C'est que Mirbeau a tous les talents. Il peut être drôle et ironique, comme dans Une lecture qui met en scène un écrivain mondain devant deux femmes du monde extasiées par le texte qu'il leur lit, une somme de niaiseries incroyables.
Poétique, quand il évoque certains paysages de Bretagne et de Normandie, il est aussi féroce vis-à-vis de son prochain. Peut-être parce qu'il souffrait lui-même, il ne supportait pas la souffrance des autres, même celle des animaux. Dans Le petit gardeur de vaches, il met en scène l'horreur d'un petit chat torturé par un jeune garçon, que le héros révulsé par cette abomination (et la perspective de ce que fera plus tard le bourreau) finit par assassiner. Ailleurs, ce sont deux petits ramoneurs qui meurent dans le froid.
Le monde, pour Mirbeau, est affreusement cruel. Que les intoxiqués du "livre qui fait du bien" passent leur chemin. Misanthrope, peut-être, Mirbeau fut aussi toujours du côté des victimes. Rappelons qu'il paya de ses deniers l'amende infligée à Zola lors de l'affaire Dreyfus. Il était riche, ce qui ne l'empêchait pas d'être sincère. Il ne cherche pas à donner de leçon : il écrit et agit quand il le peut.
Il hait l'hypocrisie. Dans Croquis bretons, il dresse le portrait d'un socialiste ayant fait fortune, et qui, tout en continuant à discourir sur l'injustice du monde, maltraite ses paysans. Le texte reste actuel. Il y aurait beaucoup à dire sur les millionnaires télévisés qui ne cessent de nous abreuver de morale...

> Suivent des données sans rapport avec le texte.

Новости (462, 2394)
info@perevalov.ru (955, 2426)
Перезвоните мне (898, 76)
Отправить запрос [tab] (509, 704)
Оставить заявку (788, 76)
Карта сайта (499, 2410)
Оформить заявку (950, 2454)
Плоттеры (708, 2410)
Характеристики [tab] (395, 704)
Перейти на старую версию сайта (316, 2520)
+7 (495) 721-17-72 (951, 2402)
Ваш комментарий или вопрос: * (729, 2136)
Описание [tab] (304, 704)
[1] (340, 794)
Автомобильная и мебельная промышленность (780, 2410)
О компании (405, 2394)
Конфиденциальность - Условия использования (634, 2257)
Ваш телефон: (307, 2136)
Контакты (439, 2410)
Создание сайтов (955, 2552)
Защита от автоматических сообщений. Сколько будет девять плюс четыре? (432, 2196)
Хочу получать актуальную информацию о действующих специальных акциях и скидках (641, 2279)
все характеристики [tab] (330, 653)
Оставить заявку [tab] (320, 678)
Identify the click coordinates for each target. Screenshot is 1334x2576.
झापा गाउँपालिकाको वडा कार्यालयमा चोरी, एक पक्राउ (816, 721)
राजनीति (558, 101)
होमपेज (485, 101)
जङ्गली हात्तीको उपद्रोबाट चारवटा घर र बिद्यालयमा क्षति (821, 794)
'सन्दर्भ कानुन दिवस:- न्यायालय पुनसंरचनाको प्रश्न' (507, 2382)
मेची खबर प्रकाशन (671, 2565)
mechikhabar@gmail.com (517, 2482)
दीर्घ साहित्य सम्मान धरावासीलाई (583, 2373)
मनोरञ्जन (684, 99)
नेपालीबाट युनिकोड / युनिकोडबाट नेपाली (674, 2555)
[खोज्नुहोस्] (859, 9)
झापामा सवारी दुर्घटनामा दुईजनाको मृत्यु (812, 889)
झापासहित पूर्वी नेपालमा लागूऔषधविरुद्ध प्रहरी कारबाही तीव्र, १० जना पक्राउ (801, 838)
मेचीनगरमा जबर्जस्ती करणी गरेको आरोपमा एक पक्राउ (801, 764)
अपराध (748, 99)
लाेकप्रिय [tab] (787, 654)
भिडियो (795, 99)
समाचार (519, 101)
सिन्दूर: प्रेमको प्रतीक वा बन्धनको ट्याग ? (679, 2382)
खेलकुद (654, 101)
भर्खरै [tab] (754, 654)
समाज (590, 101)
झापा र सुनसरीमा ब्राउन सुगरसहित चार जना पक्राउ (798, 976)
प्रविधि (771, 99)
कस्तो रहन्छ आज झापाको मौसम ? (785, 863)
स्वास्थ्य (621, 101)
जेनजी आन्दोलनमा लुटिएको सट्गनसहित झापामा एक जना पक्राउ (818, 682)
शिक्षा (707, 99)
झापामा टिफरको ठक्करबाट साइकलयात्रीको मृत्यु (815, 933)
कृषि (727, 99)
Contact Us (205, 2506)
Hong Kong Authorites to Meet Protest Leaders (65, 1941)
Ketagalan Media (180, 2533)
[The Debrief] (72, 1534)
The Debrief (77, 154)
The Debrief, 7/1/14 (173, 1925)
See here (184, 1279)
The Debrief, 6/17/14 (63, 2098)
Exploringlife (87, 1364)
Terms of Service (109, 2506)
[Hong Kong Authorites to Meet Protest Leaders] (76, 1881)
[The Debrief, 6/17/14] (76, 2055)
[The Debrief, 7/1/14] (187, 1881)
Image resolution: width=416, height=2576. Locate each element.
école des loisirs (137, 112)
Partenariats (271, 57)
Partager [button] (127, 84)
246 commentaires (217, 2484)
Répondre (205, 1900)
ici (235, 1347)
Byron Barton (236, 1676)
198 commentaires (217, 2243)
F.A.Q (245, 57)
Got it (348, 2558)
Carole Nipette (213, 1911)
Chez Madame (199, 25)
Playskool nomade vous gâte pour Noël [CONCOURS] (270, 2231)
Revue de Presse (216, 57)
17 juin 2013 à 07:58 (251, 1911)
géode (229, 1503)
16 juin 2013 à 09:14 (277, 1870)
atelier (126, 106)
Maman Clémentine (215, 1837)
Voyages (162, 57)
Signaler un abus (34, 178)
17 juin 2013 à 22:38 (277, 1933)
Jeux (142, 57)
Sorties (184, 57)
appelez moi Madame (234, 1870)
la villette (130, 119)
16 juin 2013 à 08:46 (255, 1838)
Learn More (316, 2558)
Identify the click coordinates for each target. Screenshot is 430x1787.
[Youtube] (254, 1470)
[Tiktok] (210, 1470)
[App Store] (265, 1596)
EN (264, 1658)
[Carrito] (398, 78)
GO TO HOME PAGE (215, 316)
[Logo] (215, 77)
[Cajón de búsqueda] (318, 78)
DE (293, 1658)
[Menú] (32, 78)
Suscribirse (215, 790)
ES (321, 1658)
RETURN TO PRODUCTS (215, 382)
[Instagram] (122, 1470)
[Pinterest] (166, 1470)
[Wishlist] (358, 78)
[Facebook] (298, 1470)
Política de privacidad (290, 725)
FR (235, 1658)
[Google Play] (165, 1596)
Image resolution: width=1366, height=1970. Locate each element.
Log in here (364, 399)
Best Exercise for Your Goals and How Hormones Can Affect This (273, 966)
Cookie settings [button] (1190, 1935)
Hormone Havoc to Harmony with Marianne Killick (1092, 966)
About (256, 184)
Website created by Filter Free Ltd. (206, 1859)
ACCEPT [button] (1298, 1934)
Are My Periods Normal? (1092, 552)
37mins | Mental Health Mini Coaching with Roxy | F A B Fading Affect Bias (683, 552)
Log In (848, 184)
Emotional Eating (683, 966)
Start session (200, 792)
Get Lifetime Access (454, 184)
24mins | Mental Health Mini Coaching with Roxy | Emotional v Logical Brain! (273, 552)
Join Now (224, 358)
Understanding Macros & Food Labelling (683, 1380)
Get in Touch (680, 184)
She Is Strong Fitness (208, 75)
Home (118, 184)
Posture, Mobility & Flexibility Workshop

Mais Mirbeau est bien plus que cela, un grand écrivain. La plus longue nouvelle du recueil vaut à elle seule le détour. Intitulée Un homme sensible, elle fait toucher au lecteur l'incommensurable noirceur du mal. On y sent certes l'influence de Poe et de Dostoïevski, mais Mirbeau sait y mettre sa pâte avec son style net, précis, classique, français en un mot. Écrit à la première personne, le récit met en scène un jeune homme, fils de famille, obsédé, dénué de toute morale, et qui, un jour, jette son dévolu sur une jeune fille du village, merveilleusement belle et sensuelle.
Malheureusement pour lui, elle le refuse, lui préférant un jeune bossu que le héros prend en horreur. Alors, l'obsession ne le quitte plus (on songe au Cœur révélateur de Poe) : il lui faudra un jour ou l'autre tuer le petit bossu, pour prendre la fille, et ce n'est pas fini... Je n'en dirai pas plus. Tout au long du texte, on espère une lueur, quelque chose à quoi se raccrocher. Rien ne viendra. Le monde est décidément atroce... Comme le dit Stéphane Babey dans son introduction : « Ce texte d'une violence inouïe est assurément un sommet de l'œuvre d'Octave Mirbeau. »
Chers lecteurs, allez en librairie chercher ce formidable ouvrage qui vous donnera, comme à moi, l'envie de vous plonger dans les œuvres moins connues de Mirbeau, comme ce roman Le Calvaire dont on me dit le plus grand bien.
Hervé BEL.
(1) Alice Regnault, veuve Octave Mirbeau, Pierre Michel. 1994. On trouvera sur la toile plusieurs études de ce spécialiste de Mirbeau. Il est par ailleurs, avec Jean-François Nivet, l'auteur d'une biographie Octave Mirbeau, l'imprécateur au cœur fidèle (1990).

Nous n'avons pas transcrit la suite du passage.